Hotel Sacher and Demel dominate the market in Vienna, though Hotel Sacher outsells Demel five to one and ships its cakes worldwide. Both keep their exact recipes secret. Hotel Sacher opened the Original Sacher Torte Manufactory in Vienna in 1999 since the bakery in the hotel was too small for the demand. In 2007, they produced 360,000 cakes a year. Its sales peak around Christmas. In 2014, Hotel Sacher employed 50 staff involved in Sachertorte production. By 2022, Demel had switched to making its Sachertorte in two layers.

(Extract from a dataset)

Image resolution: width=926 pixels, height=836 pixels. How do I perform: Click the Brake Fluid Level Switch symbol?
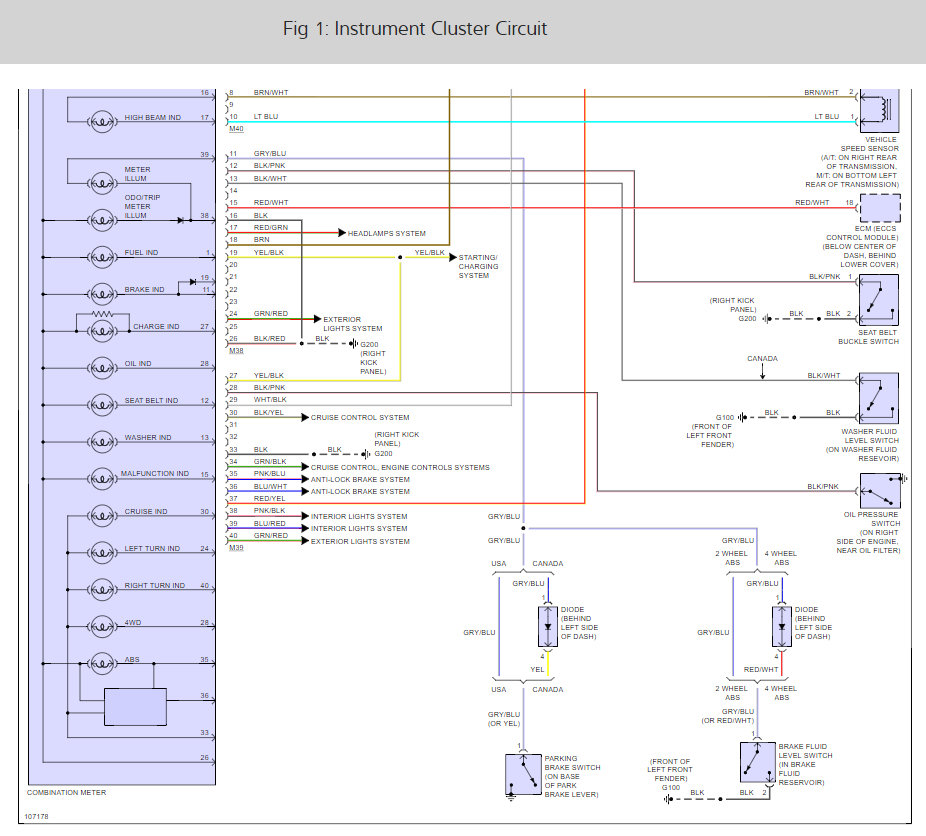point(757,762)
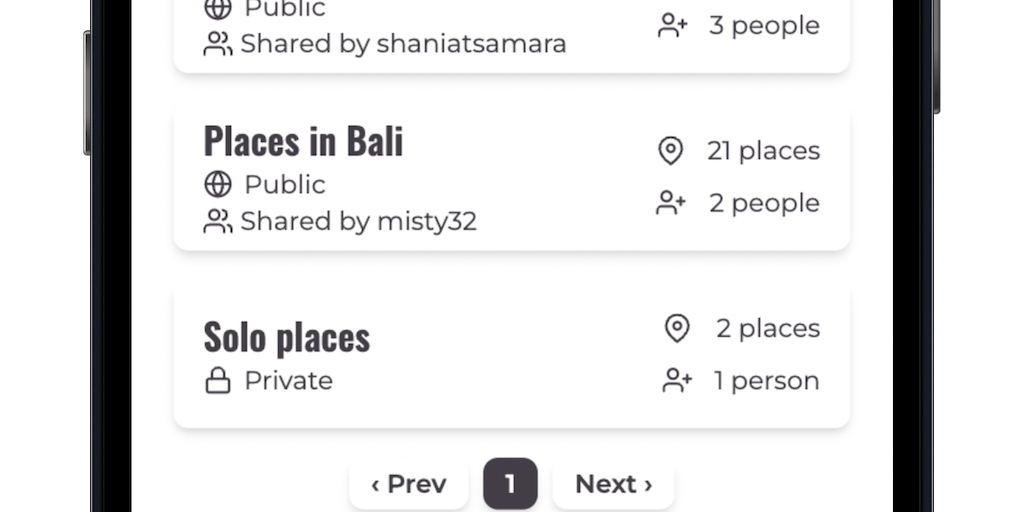Click the Shared by shaniatsamara label

click(x=403, y=44)
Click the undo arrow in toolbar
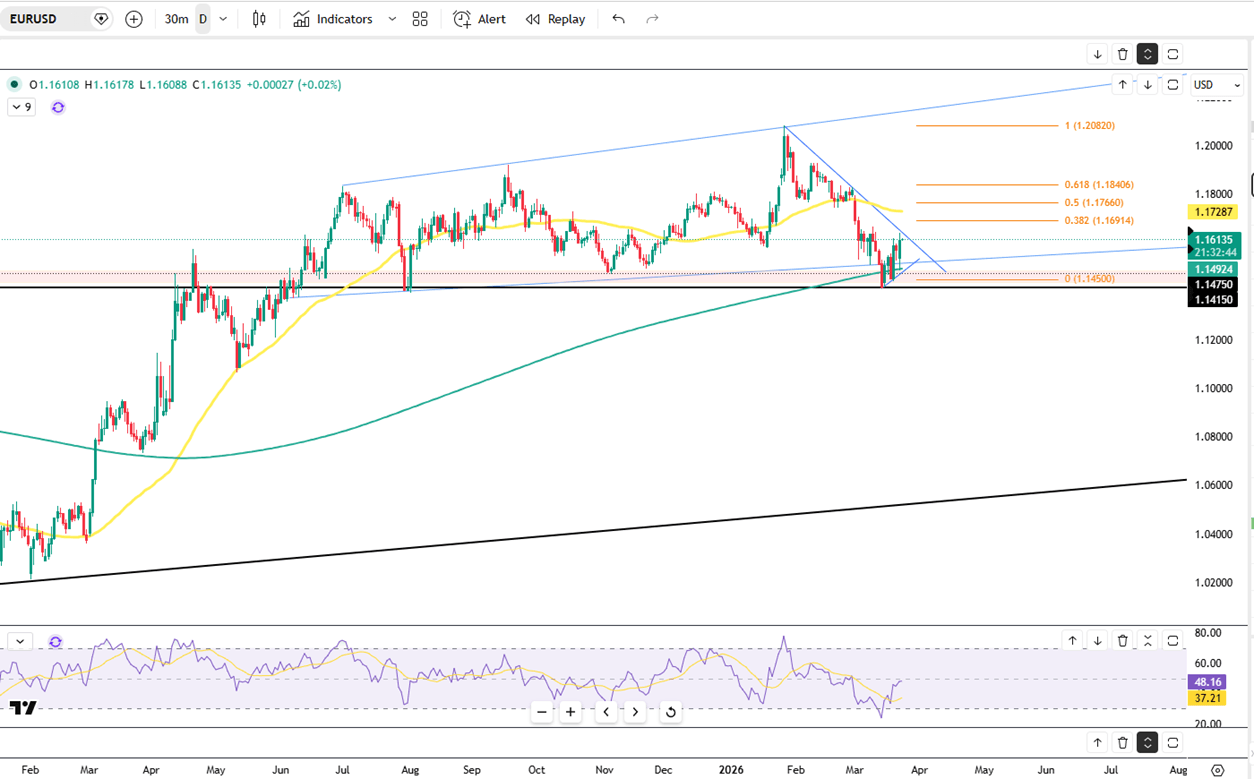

Other pastry shops and restaurants in Vienna have tried to replicate the original Sachertorte or introduce their own interpretations, including variants featuring a taller profile divided into three distinct sponge layers. Cookbooks in Austria often include at least one Sachertorte recipe, sometimes with three or four variations. The cake features prominently on the Viennese tourist circuit, where it is frequently purchased as a culinary souvenir and packaged for international transit.

Sachertorte is popular in Austria, as well as in other German-speaking countries, particularly during festive periods. According to Maier-Bruck, it is served at Buckingham Palace and to the French presidency. Outside Europe, McDonald's Japan served Sachertorte from the mid-2010s to at least 2021.